Tasks for this exercise:
a - Copy the records below word for word, starting with the line that contains "The image size is (1919, 1012)." and going on through the line that contains "click(x=13, y=14)". Give only those lines.
b - Pick up the piece about bereaved parents and the fairy tale Dear Mili where it stops, and keep writing it.

It's amazing how there is this strange sub-culture of bereaved parents walking around with invisible holes in their hearts. Invisible children clinging to their skirts and their hearts. Invisible children in family portraits. Invisible children playing in the grass and running around in sundresses. Invisible children to everyone else but taking up so much space in our hearts.

I love you and miss you here sweet Eva but I anticipate the day I see you again.

And on a different note...

In between the wedding and the reception we came home and I cleaned up the books that were spread around the living room by my own ardent readers. I picked up Dear Mili which is a fairy tale by Grimm that was found over 100 years after his death and published with artwork by Maurice Sendak. I remembered buying it at the library book sale several years ago and wondering why this hardcover picture book in perfect condition was in the sale. Until I read it. Of course no one would want to read that story of death to their young children...but today I picked it up and read it again, with new eyes.

The young girl and her mother live together in a cottage. There is a war and the mother sends the girl away into the forest for three days and then she should return to her mother. The child lives for three joyful days with an old man in the forest and after that time returns to her mother only to find that her mother is a very old woman. The young girl`s life had been but a joyful moment while her mother aged 30 years on earth and endured the hardships of war.  As the old mother embraces her daughter she exclaims that this has been her wish to see her daughter again in the same way as she was when she last laid eyes on her...and here she has come back and is even wearing the same dress. They lay down together and go to sleep. In the morning they are both dead.

Given records:
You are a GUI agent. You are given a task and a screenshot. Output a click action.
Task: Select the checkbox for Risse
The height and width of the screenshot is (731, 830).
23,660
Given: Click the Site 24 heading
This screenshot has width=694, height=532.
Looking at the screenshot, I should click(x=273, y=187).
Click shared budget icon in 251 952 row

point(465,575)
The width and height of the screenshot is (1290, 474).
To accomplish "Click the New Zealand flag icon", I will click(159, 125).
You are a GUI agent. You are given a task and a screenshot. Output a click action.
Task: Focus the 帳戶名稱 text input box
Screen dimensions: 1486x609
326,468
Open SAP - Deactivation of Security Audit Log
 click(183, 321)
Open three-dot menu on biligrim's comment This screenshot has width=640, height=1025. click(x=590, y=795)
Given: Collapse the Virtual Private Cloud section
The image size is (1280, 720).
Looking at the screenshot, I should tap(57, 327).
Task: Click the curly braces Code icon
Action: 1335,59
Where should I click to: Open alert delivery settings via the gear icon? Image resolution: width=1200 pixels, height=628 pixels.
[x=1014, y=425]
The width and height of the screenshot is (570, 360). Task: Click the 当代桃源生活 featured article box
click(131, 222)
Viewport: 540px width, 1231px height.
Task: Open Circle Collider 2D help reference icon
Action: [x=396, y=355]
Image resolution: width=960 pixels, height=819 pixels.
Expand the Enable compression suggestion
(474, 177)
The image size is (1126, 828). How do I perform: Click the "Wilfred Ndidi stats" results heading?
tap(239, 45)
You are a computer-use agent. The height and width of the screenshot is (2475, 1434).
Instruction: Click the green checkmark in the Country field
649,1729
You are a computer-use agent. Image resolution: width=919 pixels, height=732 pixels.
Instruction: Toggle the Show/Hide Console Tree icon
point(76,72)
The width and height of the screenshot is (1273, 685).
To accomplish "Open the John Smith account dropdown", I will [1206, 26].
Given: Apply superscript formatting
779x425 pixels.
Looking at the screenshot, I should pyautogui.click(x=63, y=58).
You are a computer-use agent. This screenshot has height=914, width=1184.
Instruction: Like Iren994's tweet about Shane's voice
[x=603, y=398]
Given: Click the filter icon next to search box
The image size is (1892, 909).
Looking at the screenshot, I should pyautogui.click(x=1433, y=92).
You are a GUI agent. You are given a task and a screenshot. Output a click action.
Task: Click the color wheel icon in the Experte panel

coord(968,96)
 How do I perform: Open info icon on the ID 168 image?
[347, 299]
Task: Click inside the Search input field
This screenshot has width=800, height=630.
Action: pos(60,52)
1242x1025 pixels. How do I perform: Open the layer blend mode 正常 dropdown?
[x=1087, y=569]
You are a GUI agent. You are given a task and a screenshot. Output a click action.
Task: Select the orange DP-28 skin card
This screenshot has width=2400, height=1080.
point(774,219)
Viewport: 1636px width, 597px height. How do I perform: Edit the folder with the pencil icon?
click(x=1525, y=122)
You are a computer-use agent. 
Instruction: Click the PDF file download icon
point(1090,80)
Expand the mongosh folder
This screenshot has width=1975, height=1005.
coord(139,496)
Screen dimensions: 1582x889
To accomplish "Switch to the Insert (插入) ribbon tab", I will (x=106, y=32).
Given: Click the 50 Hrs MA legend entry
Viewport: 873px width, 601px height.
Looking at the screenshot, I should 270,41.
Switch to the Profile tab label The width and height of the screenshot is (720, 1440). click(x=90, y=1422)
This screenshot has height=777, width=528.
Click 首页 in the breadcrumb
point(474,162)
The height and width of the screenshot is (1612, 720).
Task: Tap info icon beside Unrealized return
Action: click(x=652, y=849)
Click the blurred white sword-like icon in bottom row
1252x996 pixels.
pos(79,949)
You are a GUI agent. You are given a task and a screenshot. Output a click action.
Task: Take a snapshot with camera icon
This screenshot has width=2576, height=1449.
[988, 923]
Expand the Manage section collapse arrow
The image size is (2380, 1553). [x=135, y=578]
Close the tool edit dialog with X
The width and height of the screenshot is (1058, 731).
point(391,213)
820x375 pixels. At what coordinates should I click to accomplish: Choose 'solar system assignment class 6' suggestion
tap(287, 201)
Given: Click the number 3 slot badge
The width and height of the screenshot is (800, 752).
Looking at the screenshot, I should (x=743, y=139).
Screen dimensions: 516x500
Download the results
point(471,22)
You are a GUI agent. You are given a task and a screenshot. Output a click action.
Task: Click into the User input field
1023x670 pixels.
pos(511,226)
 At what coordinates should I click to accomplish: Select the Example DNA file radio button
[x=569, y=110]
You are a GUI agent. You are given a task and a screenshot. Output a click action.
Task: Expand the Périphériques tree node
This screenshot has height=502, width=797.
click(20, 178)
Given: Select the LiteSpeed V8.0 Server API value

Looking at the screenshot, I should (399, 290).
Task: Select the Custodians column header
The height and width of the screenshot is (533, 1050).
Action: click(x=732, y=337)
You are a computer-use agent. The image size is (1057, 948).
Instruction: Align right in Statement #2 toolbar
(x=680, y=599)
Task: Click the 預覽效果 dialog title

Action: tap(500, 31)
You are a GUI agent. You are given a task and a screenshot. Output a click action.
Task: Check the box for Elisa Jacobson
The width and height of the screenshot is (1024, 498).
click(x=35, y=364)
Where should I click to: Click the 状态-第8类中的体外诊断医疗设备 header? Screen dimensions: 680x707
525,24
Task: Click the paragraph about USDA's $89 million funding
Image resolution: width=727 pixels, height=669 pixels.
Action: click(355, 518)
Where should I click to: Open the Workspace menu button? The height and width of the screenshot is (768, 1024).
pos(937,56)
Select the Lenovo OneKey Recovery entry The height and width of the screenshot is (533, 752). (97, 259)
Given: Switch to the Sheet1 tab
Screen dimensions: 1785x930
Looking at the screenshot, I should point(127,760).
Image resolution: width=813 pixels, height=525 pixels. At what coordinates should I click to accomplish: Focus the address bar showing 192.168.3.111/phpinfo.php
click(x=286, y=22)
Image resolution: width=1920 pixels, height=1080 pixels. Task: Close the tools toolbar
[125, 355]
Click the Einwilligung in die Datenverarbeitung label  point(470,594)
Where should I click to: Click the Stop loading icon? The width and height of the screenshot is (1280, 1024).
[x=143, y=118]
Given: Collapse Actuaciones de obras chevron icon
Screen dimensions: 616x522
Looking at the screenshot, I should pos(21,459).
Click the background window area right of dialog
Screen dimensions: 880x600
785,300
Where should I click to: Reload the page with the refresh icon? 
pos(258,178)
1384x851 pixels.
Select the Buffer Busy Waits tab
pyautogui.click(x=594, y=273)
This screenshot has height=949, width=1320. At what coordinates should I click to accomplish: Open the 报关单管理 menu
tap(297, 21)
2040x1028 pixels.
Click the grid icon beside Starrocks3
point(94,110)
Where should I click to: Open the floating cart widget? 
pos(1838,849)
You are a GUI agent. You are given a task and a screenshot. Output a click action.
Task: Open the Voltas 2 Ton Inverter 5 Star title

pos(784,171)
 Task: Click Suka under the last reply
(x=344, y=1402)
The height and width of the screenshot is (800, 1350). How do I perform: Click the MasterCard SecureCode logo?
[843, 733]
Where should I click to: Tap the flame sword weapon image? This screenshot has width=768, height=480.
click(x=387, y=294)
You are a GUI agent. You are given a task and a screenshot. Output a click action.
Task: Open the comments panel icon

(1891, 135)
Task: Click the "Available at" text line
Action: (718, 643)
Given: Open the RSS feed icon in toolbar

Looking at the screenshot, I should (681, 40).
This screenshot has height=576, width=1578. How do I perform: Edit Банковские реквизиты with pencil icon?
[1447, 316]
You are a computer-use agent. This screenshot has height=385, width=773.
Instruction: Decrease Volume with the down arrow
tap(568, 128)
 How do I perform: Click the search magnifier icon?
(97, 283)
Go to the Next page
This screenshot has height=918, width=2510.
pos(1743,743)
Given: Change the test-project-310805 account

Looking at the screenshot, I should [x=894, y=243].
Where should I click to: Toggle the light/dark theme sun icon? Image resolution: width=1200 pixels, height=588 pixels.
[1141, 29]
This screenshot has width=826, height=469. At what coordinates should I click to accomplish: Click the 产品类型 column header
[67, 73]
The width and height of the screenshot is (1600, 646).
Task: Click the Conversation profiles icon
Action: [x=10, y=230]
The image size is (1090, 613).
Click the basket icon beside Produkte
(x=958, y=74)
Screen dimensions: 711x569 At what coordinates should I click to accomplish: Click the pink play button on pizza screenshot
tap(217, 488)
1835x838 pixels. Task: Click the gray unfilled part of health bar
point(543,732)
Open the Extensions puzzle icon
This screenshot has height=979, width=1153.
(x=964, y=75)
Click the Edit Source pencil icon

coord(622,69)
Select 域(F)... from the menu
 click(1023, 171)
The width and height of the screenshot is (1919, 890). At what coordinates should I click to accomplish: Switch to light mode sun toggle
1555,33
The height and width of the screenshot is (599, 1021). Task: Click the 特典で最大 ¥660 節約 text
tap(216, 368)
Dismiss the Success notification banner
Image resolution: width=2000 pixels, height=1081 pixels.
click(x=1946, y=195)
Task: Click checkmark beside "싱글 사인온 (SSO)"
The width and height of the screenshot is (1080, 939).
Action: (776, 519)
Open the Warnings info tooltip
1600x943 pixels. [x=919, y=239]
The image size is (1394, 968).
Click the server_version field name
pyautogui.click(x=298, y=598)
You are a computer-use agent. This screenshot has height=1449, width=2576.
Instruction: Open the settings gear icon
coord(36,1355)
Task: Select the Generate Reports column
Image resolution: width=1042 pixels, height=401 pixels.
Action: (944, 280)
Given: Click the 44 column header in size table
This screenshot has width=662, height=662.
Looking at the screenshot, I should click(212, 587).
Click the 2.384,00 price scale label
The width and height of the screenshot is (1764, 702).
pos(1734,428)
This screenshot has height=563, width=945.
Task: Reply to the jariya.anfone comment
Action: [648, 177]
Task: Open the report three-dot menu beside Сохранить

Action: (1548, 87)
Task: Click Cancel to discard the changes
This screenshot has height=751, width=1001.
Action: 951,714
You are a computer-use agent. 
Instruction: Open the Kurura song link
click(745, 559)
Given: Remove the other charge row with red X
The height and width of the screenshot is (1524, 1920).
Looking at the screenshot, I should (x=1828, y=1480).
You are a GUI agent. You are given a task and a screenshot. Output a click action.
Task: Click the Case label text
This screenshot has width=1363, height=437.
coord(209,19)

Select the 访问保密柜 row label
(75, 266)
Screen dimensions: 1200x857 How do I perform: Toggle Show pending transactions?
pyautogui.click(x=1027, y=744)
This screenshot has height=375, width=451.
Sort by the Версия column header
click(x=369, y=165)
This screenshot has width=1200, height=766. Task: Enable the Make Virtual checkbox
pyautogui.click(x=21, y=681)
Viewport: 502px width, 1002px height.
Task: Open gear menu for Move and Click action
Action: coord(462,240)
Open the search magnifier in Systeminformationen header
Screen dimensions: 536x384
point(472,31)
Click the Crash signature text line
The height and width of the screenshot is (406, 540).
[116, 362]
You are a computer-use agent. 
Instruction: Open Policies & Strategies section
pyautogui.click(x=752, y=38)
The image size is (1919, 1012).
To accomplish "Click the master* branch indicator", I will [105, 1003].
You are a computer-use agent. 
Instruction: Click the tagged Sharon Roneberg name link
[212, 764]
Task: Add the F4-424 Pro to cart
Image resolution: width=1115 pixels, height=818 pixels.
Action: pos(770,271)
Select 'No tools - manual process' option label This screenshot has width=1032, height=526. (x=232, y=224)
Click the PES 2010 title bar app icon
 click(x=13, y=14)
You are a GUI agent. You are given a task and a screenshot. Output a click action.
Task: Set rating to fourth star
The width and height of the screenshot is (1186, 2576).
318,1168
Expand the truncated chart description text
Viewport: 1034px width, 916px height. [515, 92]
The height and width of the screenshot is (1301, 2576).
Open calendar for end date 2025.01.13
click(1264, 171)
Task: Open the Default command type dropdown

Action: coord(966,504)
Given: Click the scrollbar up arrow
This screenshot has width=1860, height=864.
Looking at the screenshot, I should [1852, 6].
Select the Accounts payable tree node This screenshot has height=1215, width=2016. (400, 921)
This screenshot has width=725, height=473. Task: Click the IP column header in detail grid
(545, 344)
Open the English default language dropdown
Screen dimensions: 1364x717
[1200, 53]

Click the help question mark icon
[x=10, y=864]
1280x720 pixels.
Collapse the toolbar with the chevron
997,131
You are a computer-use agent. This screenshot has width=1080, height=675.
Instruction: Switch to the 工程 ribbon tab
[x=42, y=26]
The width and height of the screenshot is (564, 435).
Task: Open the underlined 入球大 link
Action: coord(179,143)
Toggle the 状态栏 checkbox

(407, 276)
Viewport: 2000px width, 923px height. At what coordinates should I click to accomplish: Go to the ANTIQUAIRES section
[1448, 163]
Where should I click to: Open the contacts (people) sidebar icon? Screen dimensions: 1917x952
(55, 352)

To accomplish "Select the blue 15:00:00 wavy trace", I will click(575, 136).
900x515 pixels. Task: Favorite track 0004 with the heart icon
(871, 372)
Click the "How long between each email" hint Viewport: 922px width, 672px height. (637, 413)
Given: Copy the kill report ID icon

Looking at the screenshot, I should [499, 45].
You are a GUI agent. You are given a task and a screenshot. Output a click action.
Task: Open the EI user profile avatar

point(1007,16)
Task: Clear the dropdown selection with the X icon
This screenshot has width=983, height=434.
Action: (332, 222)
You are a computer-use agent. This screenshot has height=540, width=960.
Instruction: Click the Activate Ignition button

Expected results:
a -
The image size is (1919, 1012).
To accomplish "Click the master* branch indicator", I will [105, 1003].
You are a computer-use agent. 
Instruction: Click the tagged Sharon Roneberg name link
[212, 764]
Task: Add the F4-424 Pro to cart
Image resolution: width=1115 pixels, height=818 pixels.
Action: pos(770,271)
Select 'No tools - manual process' option label This screenshot has width=1032, height=526. (x=232, y=224)
Click the PES 2010 title bar app icon
 click(x=13, y=14)

b -
This story has certainly changed for me. I once shunned that book as being too morbid but now I cherish it. I think of how time is different in Heaven than it is here, and how for God a thousand years is like a day and a day is like a thousand years...maybe when I die my little princess will come to me looking the same as she did when I last held her in my arms. What a glorious day that will be.

3 comments:

  1. So very true, how we had no idea how utterly terrible the worse in the "for better or for worse" would actually be.

    I picture what might have been with Molly, too, and it breaks my heart she didn't get a chance to experience any of it. Which seems so much more terrible than any "worse" could possibly be.

    I haven't read that story, but I'll have to look it up.

    Such a good point about the subculture of grieving parents, too, and how our grief is often invisible to those around us. What a strange world we live in.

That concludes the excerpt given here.